Does your work culture promote a respectful dialogue in situations of strife or is it common for you to see colleagues letting their tempers have the better of them in disagreements?
How do you handle your interaction with a young colleague who’s joined your small team straight from his management school so is accustomed to presenting his argument by raising his voice as in a peer discussion in college or by switching himself off as in accountability questioning at home?
And, how do you make a mature team member see reason for she considers any contrary viewpoint as an unacceptable defeat and lets her displeasure known rather loudly?
I won’t be surprised if your answer is that you end up matching their screams with yours in order to be heard. And, I’d say you do this because you’re merely following your work culture.
Raising your voice to drown others would be an instinctive behavioural choice made during sibling, parental or marital disagreements at home so it’d make inroads into workplace interaction if the place doesn’t have its own recognised culture. Resultantly, workplace culture would be defined by individual behavioural traits and not a set of thought out ethos applying to all.
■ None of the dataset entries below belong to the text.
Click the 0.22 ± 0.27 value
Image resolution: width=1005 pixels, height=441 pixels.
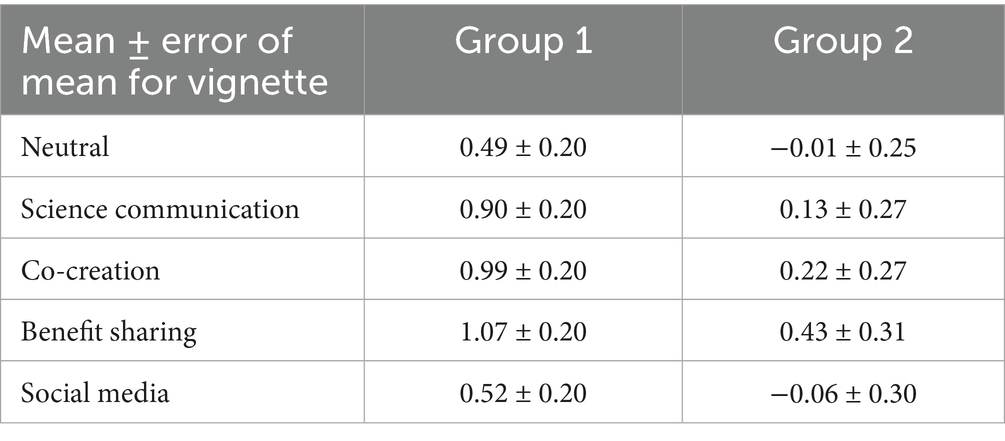(842, 270)
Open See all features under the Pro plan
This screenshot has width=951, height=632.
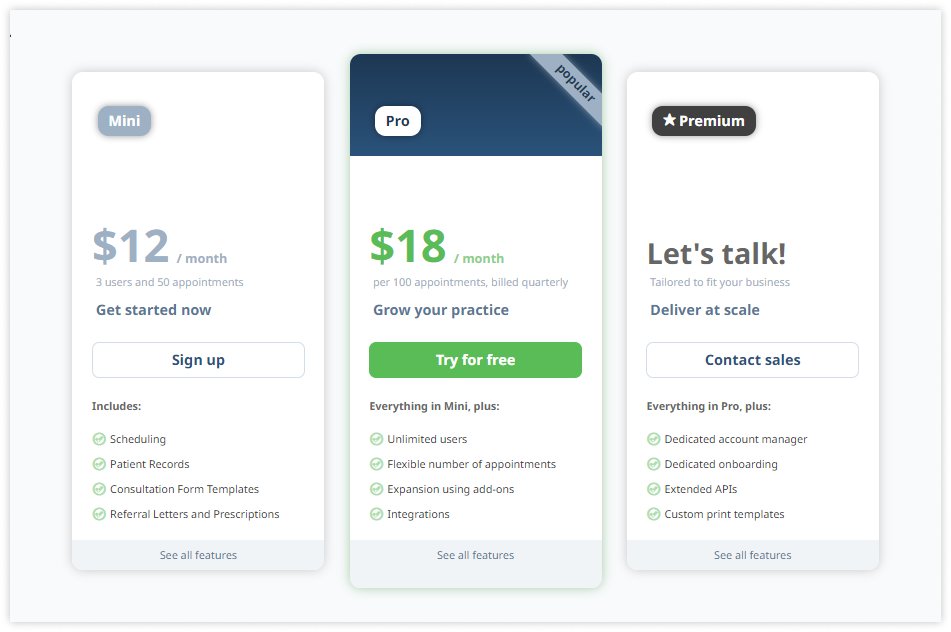[475, 555]
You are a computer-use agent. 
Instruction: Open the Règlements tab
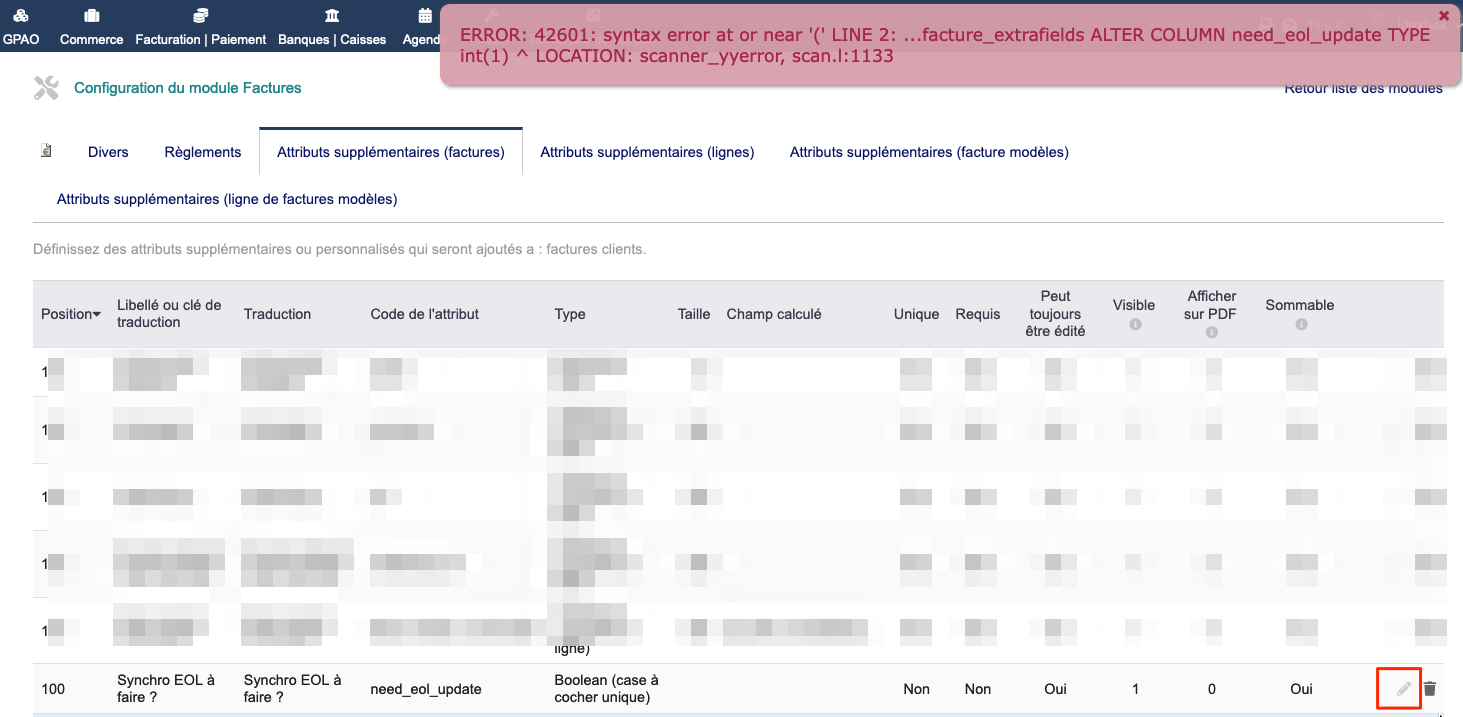[x=202, y=151]

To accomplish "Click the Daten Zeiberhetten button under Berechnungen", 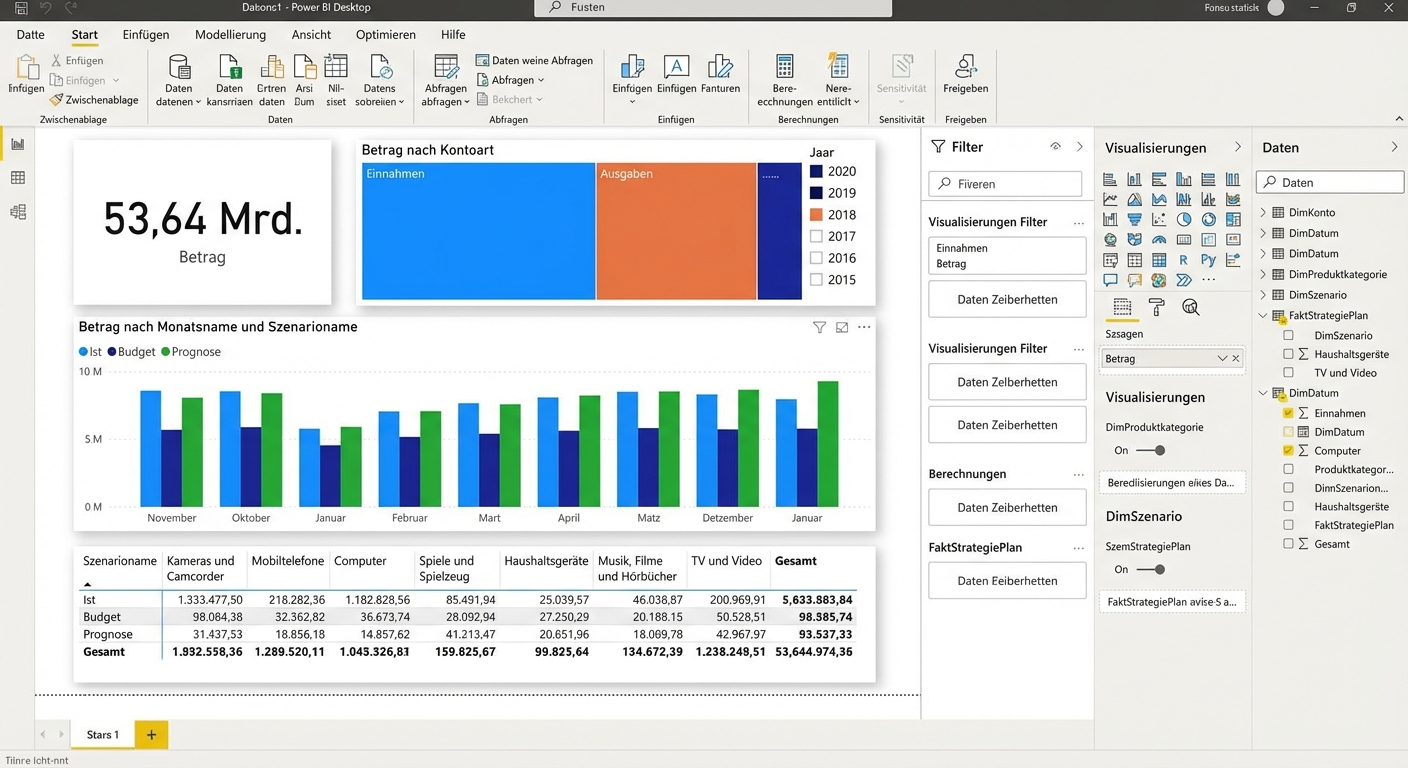I will point(1006,507).
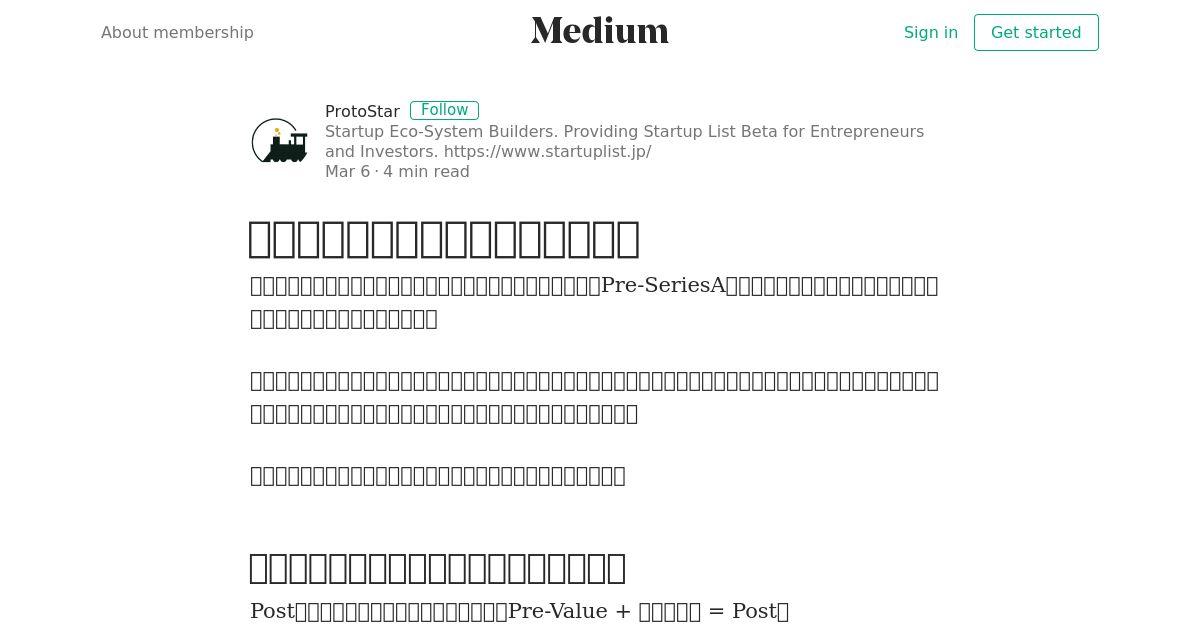This screenshot has height=630, width=1200.
Task: Open the About membership link
Action: pos(177,32)
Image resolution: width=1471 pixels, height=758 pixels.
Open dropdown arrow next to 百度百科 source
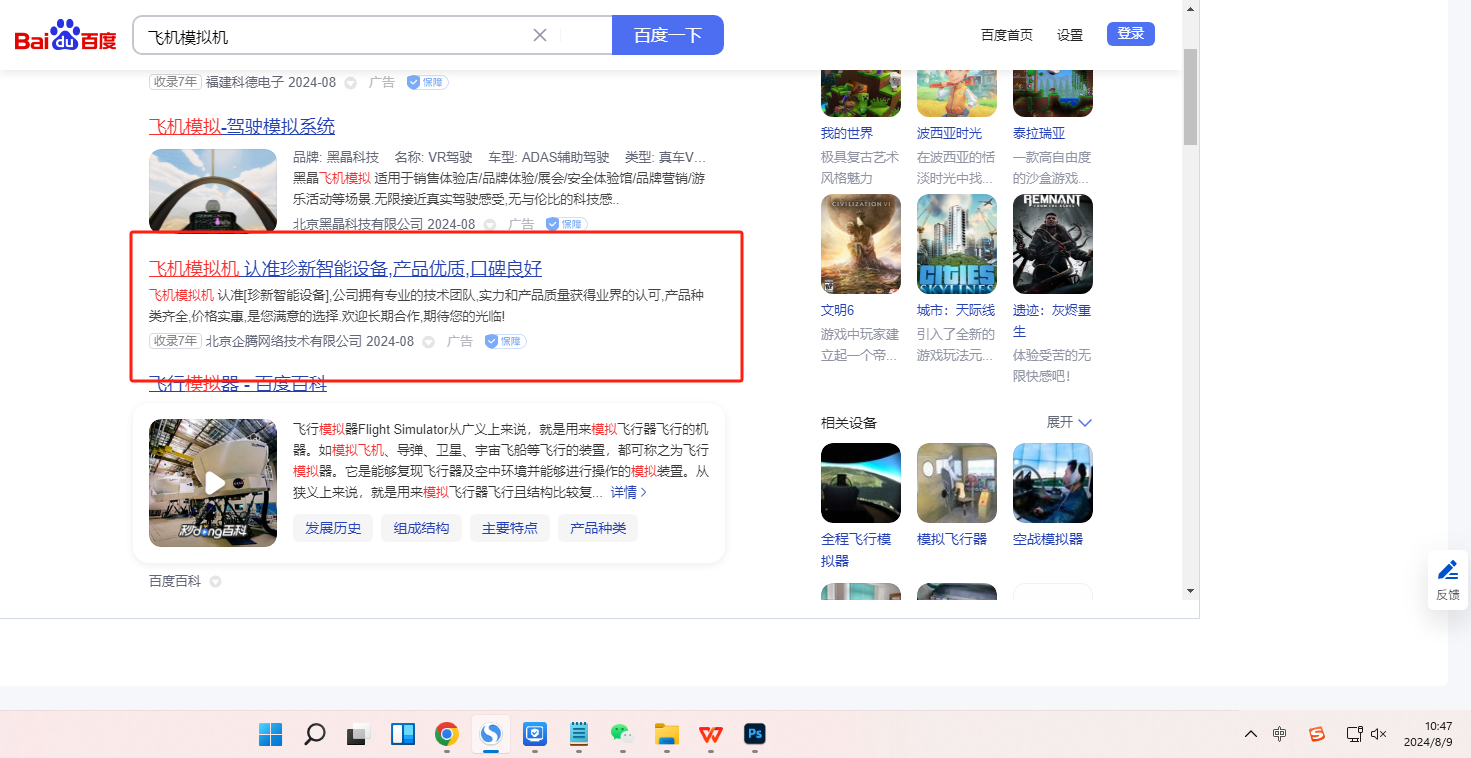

This is particularly true of small teams of young or mature professionals coming together to make business happen, but isn’t restricted to them. We’ve all come across customer care officers in banks or airports or government offices who are happily engaged in a personal chatter at the cost of our time and we know that’s because customer service isn’t emphasized enough as part of their work culture.
So, how should we define our work culture?
I quite agree with the 7 point-guideline HR Guru Susan M. Heathfield has shared in her article, and I’ve the following additional thoughts from my own experience from different workplaces:
- Culture is reflected by the workplace décor – that’s right. Artwork on display, reception desk, guest waiting area, boxed workstations offering privacy vs open seating, flexibility accorded for personalizing workspace etc. convey a certain message to visitors and employees themselves about the way the organisation wants to be known.
- Culture is communicated through employee dress code – the label of smart casuals used in policy manuals would be interpreted differently by individuals from diverse cultures so recommended ensembles are best spelt out in specific terms. I’d quite liked the idea of a corporate’s policy manual specifying the sort of footwear that would be unacceptable at work. Being specific is good.
- Culture is understood by one and all through an organisation’s elaborated vision, mission and values – these statements aren’t just for websites on stationery; they communicate a certain message on what the organisation and leadership stand for. They also guide the workforce so should be formulated with care.
- Culture is learnt through role models – making all individuals appreciative of work culture is necessary as they propagate the message further.
- Culture is moulded through positive and negative reinforcement – by showing tolerance for an employee’s casual attire or for a supervisor’s judgemental remarks in an open meeting or a shouting match in any forum would damage any efforts made to establish a formal work culture promoting respect for individual viewpoint.
- Culture has to tie in with business objectives – this advice would have a bearing on wide-ranging aspects such as the verbal or written language used by employees, document presentation and sharing with internal or external customers, internal record management, work models offered, performance measurement criteria, employee attire as also how colleagues address or interact with each other. Configuration of these elements must be considered in the interest of overall productivity and business directions.
- Culture definition must be inclusive – in the end, we believe in human dignity, and the work culture has to promote respect for every individual irrespective of race or title while keeping a workplace apolitical.
Do share your own take on planning workplace culture. Has it varied for you remarkably from one place to another? Or, shaped your own approach towards work or relationships?